According to an outdated set of laws in North Carolina, a man or woman cannot legally claim to have been raped, if, at any point, they consented to sex with their partner.
This backwards law has had a detrimental effect on more than one legitimate rape case, allowing perpetrators of violent, violating crimes to escape punishment on a confusing technicality.
Thanks to current laws in the state, if a person initially granted consent for a sexual act, that consent cannot be revoked, in the eyes of the law, for the remainder of the act. Simply, by consenting at one moment, a participant is then trapped in the intercourse with no recourse.
The precedent was set in a 1979 state supreme court ruling which established the rules of consent. That ruling has never been overturned, resulting in a lack of justice for many victims.
“North Carolina woman, Amy Guy, … was estranged from her husband when he showed up unannounced at her new home and demanded she sleep with him. Her husband had been violent in the past, Guy said, so she consented. When he began to hurt her, she told him to stop. He did not.”
Guy pursued felony rape charges against her husband, but because of the established ruling, her husband pleaded guilty to a lesser misdemeanor charge.
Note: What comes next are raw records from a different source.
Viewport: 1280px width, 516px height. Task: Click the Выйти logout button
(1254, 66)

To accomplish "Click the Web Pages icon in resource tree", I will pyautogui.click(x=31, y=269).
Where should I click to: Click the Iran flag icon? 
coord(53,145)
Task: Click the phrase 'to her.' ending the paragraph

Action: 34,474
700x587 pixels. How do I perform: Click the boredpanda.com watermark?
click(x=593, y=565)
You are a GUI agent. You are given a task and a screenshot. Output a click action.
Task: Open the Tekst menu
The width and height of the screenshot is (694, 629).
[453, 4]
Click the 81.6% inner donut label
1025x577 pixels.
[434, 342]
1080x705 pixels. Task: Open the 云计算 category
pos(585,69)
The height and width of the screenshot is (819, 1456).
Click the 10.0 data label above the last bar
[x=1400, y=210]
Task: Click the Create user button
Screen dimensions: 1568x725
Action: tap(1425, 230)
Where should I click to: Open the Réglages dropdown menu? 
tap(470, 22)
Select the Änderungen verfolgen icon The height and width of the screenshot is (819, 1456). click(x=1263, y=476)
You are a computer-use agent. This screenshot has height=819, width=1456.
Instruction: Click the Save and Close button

Guy is just one of many women and men who have faced legal hurdles thanks to existing law.
Simply, it must be changed.
State Senator Jeff Jackson has introduced legislation which could amend the law to be more accurate, an action inspired by his previous career as a criminal prosecutor.
In a statement announcing the legislation, Jackson explained,
“North Carolina is the only state in the country where no doesn’t really mean no. We have a clear ethical obligation to fix this obvious defect in our rape law.”
The legislation will hopefully be a slam-dunk. After all, what argument could possibly be made to argue that it should remain as un-encompassing and restrictive as it is now? Most sane people believe that we are ultimately both responsible for and allowed to decide what happens with our own bodies, our own lives.
If victims in North Carolina are being denied justice because of a badly written law in need of amending, then fixing that law should be as simple as it can be.